*** Opening of Dataset ***

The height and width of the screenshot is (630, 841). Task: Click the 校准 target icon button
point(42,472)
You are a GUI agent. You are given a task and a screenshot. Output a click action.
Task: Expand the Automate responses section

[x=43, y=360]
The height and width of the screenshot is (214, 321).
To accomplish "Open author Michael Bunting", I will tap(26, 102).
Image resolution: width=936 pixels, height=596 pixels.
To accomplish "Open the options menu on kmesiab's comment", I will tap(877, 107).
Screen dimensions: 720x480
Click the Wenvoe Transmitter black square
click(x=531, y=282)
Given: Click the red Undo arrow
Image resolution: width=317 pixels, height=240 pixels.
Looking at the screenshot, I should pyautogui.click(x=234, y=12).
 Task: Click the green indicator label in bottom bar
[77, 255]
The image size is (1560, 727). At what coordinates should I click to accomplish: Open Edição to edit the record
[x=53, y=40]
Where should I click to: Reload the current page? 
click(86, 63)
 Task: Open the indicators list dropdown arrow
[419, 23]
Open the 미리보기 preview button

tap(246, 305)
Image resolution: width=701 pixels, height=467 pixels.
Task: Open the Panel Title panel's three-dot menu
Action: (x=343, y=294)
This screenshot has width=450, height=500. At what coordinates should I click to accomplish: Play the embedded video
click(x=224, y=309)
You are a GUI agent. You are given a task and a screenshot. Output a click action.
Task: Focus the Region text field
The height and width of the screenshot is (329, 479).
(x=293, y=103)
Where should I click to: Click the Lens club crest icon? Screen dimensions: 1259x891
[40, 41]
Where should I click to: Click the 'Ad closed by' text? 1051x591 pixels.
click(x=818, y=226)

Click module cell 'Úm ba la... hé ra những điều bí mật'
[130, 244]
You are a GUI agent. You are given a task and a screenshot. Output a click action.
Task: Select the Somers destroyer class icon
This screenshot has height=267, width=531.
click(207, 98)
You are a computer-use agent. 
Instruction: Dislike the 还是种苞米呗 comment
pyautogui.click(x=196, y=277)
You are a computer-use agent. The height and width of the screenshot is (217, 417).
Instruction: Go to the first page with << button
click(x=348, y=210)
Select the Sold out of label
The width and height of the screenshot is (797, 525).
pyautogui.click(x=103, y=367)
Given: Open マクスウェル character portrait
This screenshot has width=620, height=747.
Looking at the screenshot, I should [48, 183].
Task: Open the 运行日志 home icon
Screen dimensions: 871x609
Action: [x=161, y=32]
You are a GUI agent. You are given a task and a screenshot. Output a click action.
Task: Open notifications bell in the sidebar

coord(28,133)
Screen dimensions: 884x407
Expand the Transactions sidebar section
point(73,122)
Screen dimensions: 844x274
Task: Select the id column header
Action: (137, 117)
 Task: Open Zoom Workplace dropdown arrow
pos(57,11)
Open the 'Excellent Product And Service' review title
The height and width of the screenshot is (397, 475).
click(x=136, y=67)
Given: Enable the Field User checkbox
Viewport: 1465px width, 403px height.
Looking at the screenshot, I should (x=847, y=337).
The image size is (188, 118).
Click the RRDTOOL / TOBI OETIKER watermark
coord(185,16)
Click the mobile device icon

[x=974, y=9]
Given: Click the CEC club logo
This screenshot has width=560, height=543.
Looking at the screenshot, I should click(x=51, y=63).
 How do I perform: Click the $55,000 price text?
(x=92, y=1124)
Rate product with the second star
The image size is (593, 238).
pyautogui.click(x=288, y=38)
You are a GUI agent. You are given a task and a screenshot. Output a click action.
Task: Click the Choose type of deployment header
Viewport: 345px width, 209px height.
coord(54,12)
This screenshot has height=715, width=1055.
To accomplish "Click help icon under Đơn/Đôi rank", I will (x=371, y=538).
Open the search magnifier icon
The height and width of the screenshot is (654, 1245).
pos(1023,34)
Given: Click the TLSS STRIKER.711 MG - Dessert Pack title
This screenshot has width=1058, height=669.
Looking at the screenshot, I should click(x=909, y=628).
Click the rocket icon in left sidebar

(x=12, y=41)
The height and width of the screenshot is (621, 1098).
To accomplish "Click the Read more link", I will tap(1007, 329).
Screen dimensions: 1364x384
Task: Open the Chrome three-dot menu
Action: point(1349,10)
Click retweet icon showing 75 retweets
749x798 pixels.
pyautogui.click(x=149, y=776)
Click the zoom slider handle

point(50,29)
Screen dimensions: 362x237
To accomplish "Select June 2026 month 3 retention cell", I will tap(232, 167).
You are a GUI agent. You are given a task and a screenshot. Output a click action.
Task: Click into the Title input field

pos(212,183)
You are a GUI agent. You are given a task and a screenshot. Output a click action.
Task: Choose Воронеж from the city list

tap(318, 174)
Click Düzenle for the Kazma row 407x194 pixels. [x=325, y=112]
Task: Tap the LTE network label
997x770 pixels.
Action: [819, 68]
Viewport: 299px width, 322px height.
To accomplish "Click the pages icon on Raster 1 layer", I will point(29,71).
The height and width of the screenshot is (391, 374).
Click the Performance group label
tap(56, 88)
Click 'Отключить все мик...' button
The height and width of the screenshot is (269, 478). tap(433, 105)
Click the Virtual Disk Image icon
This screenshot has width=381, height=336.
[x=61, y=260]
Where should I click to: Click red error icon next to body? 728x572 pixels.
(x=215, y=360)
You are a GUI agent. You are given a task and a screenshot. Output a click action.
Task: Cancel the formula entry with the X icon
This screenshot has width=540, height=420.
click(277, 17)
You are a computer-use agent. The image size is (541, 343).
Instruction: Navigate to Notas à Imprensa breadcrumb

*** Close of Dataset ***

▸ Goal of the exercise: Report each line of the material above where the word "computer" appears.

▸ Expected answer:
You are a computer-use agent. 
You are a computer-use agent. The height and width of the screenshot is (217, 417).
You are a computer-use agent. The image size is (541, 343).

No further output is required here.